Heaven only knows the world hasn’t been super friendly concerning the word “later” when it comes to us.

14

ELLIE

“No, that’s impossible.” I shake my head vehemently as I attempt to process what Raymond just told me, turning it around and around in my mind, looking at it from every angle, studying it beneath a microscope like a dissected butterfly pinned between two slides. “That’s not true.”

My parents barely knew how to use a computer before they died, for fuck’s sake. They wouldn’t even begin to know how to code an app as elaborate as the one on Harvey’s phone.

And my parents would never, ever partake in the twisted and depraved stuff that POP does.

Raymond scratches absently at the beard lining his jawline. His eyes—so similar to my late father’s that it’s almost eerie—ensnare mine. There’s so much…pity in his gaze. The sight of it makes me want to scream, even as knots of apprehension twist in my stomach and my eyes burn with prickling heat.

“I didn’t want to have to tell you this, kid.” Raymond rubs his hands against his thighs as he focuses on something over my shoulder, something only he can see. A memory, perhaps?

“Tell me what?” My voice is barely above a whisper.

Landon places a reassuring hand on my knee, and Ryker inches even closer, until his leg is flush against my own. Only the feel of my two men—and the heat they emit in almost palpable waves, warming me better than any fire could’ve—keeps me from spiraling.

“Our past.” Raymond’s blue-gray eyes hold my own, and he takes a deep breath, as if readying himself for whatever he has to tell me.

My heart skitters—a pebble being tossed across glossy waters—before sinking to the bottom of my stomach.

Why do I have the feeling that whatever he wants to tell me is bad? Really, really bad?

Worse than the discovery that my parents were behind the creation of Luminescence—Find Your Match?

And that it’ll shake the foundations of my freshly built world?

“Ellie, your parents…” He heaves out another prolonged breath. “Your parents used to be members of the Paragons of Prosperity.”

Time stops. Or maybe that’s just me. Maybe I simply stop. I thought I had become desensitized to bombs being tossed into my lap, but apparently not. They still have the capacity to destroy me, decimating not only myself but the world around me.

No. He has to be lying. He has to be.

My parents wouldn’t have joined their cult. They wouldn’t have.

No. No. No.

And yet…

A strange hurt has chiseled itself onto my heart. Every breath I take is paved in agony, scorched in fire. My lungs are burning.

“Explain,” Landon barks, his tone sharper than I ever remember hearing it. Which is saying something, because he really only has two moods—pissed and more pissed.

Raymond glances down at his lap, as if it pains him to stare directly at me.

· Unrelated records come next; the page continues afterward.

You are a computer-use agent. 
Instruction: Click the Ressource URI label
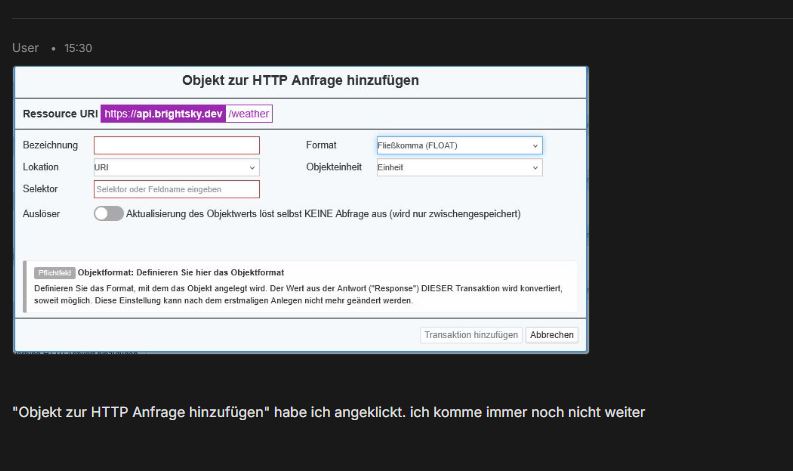[x=59, y=114]
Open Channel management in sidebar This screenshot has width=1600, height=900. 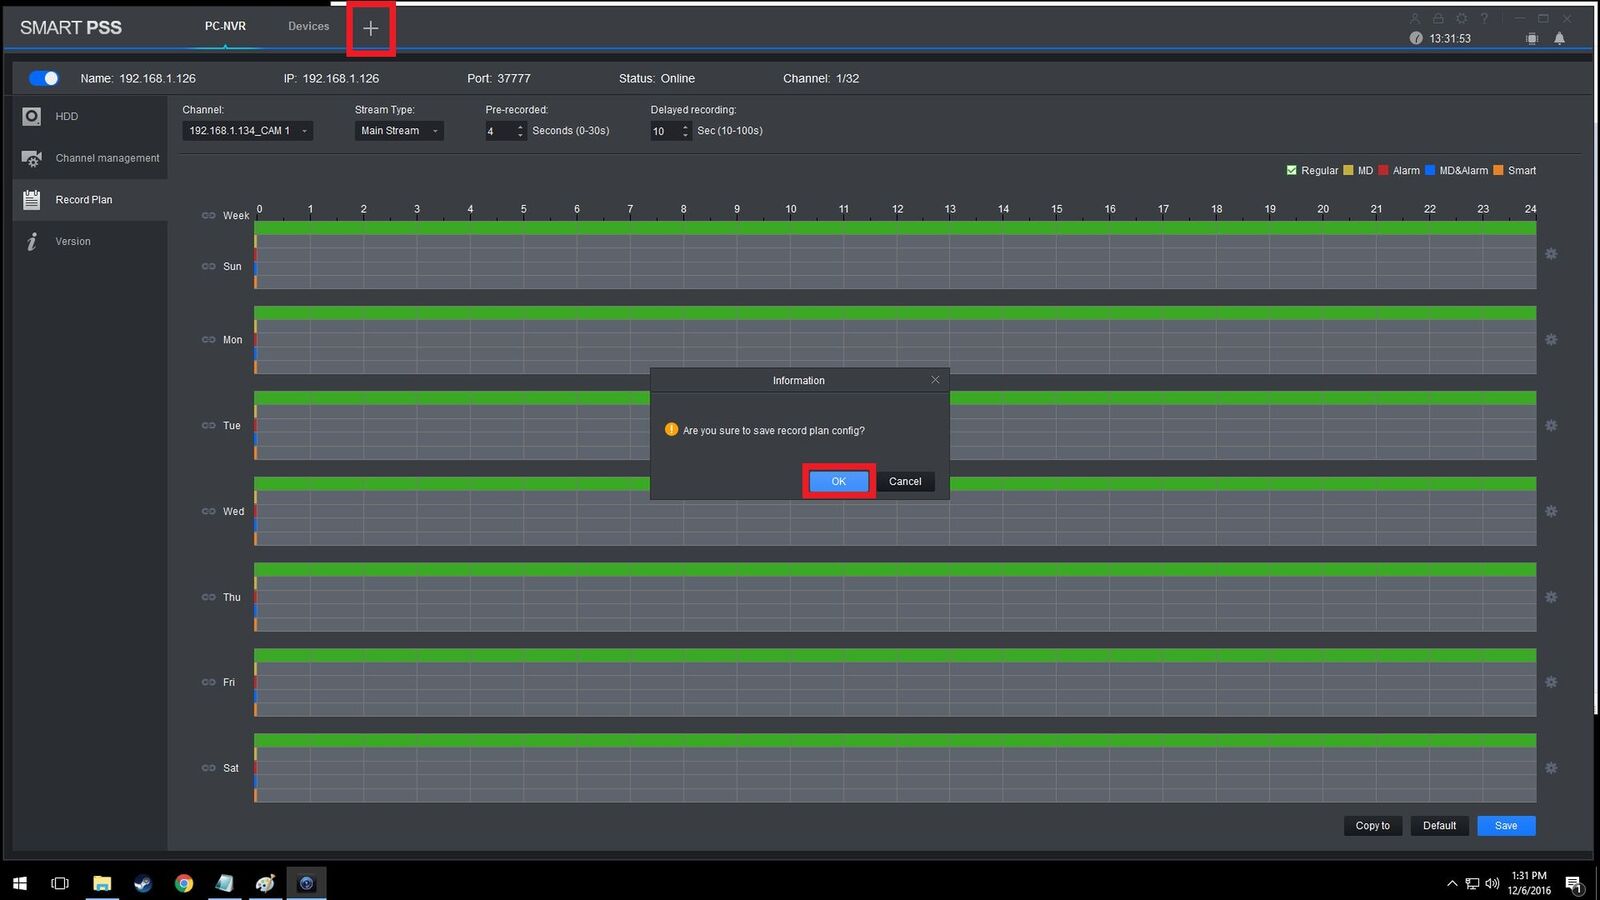coord(106,158)
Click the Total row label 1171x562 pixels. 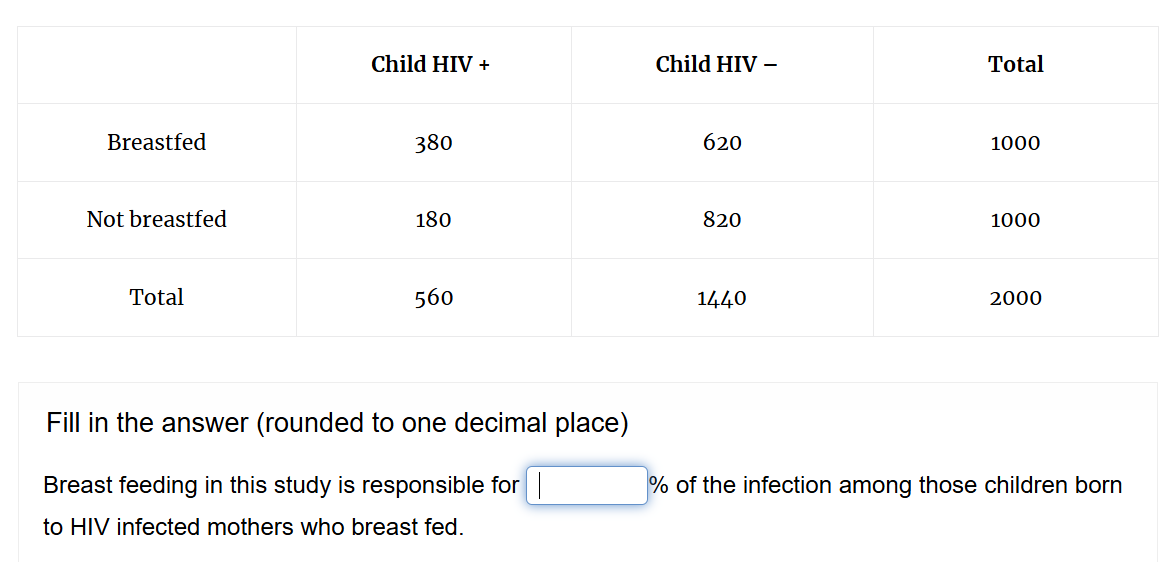157,297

“We were your age when your parents were recruited. We all attended Grove Academy together—me, your mother, and your father. Your parents had been together for about a year at that time.” A wane chuckle escapes him, though it lacks any true amusement. “Though your mother hated your dad back then, probably just as much as she loved him. Thought he was a prick.”

“And they willingly joined?” It hurts to breathe around the iron vise squeezing my heart.

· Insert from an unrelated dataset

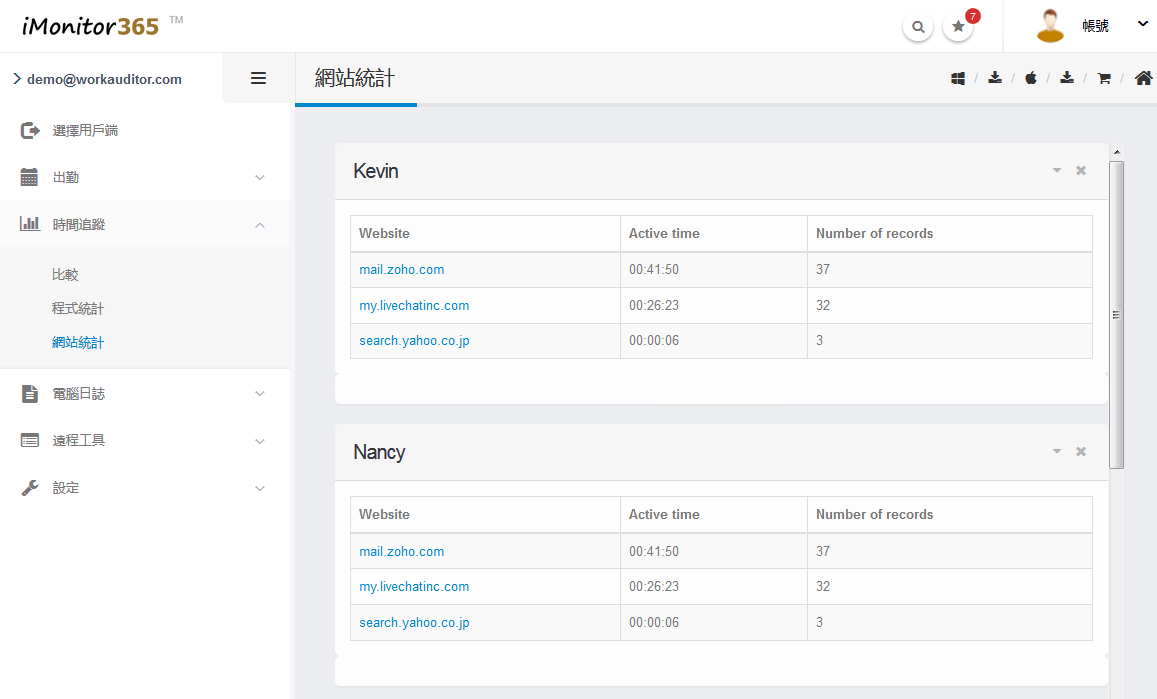
Task: Expand the 設定 settings menu
Action: tap(145, 488)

“Keep in mind, I heard about all of this secondhand. I don’t know how much is true and how much is fabricated. I only know what they told me and what I saw myself. But yes. I don’t believe they knew the true purpose of the cult back then. They were told they could gain riches and power. And as two trust-fund, nepotic babies with superiority complexes?” Another chuckle. Another self-deprecating smile. Another heavy sigh. “All they had to do was believe in a goddess. It sounded too good to be true, and I suppose it was.”

My stomach curls in tandem to my hands wrapping around Landon’s and Ryker’s kneecaps. God, I want Raymond to stop talking. I need him to. I feel adrift and weightless, like I’m floating somewhere above my body watching the scene unfold, unable to stop it. I’m witnessing a damn train wreck, but I can’t look away.

I don’t want to.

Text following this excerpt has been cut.